HSBC Exec Sees Crisis of Trust

HSBC Holdings PLC Chairman Stephen Green said the "financial crisis is still far from over" and urged bankers to regain trust from customers and society as a whole.

"We cannot even say that we're past the worst or [that] the way out of the woods is clear," he said Tuesday at a British Bankers Association conference in London.

Green said there are still global macroeconomic imbalances, loose credit conditions and dangerous overtrading in parts of the financial sector, among other problems.

He said these problems have led to a "massive breakdown of trust" in the financial system, in bankers, in business, in politicians and in globalization.

Green said that "rebuilding trust is partly a matter of effective rules and guidance" and that he welcomed the U.K. government's review of financial regulation through the Turner Review and that of corporate governance of banks through the Walker Review.

Still, rules and guidelines "cannot in themselves be sufficient," he said.
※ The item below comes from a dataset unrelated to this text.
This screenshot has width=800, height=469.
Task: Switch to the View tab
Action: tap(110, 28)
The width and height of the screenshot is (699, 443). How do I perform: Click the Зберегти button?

"Unless we think more widely about our responsibilities," he said, "we will not have sustainable business models and indeed we risk losing sight of the very raison d'etre of banking" — "to provide financial services on a sustainably profitable basis to our customers."
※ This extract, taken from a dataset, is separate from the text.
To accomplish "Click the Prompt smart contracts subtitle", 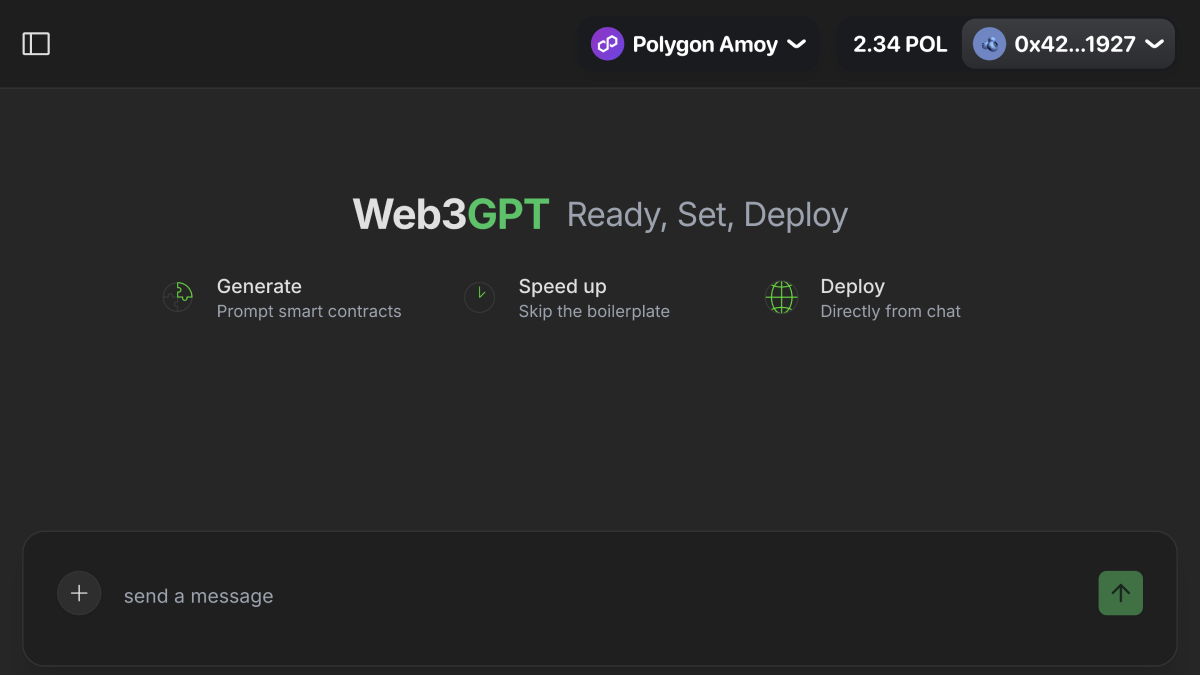I will (x=309, y=311).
Winning back trust, Green said, "means focusing on long-term customer relationships, not just the next transaction. Because it implies ensuring responsibility in trading, ensuring that management tests the suitability and transparency of products that are sold or transactions undertaken, not just their profitability."

Green, the chairman of the British Bankers Association, also said that a "resurrected Glass-Steagall model, if you will, would be totally unrealistic." This refers to calls to separate retail banking from investment banking.

Vince Cable, shadow chancellor of the U.K.'s Liberal Democratic party, said last month that momentum was building in political circles in favor of separating retail banking operations from investment banking operations.

Splitting banks into so-called utility banks, offering standard bank services to retail and commercial customers, and "casino" banks, that are active in trading and offer investment banking services, would somewhat mirror the Glass-Steagall model, an act passed by the U.S. Congress in 1933, which prohibited a retail bank from owning other financial institutions such as investment banks. That act was repealed in 1999.

"In this age of markets that are interconnected across both geography and product, it is a fantasy to believe that 'narrow banking' is the way to predictability and stability," Green said.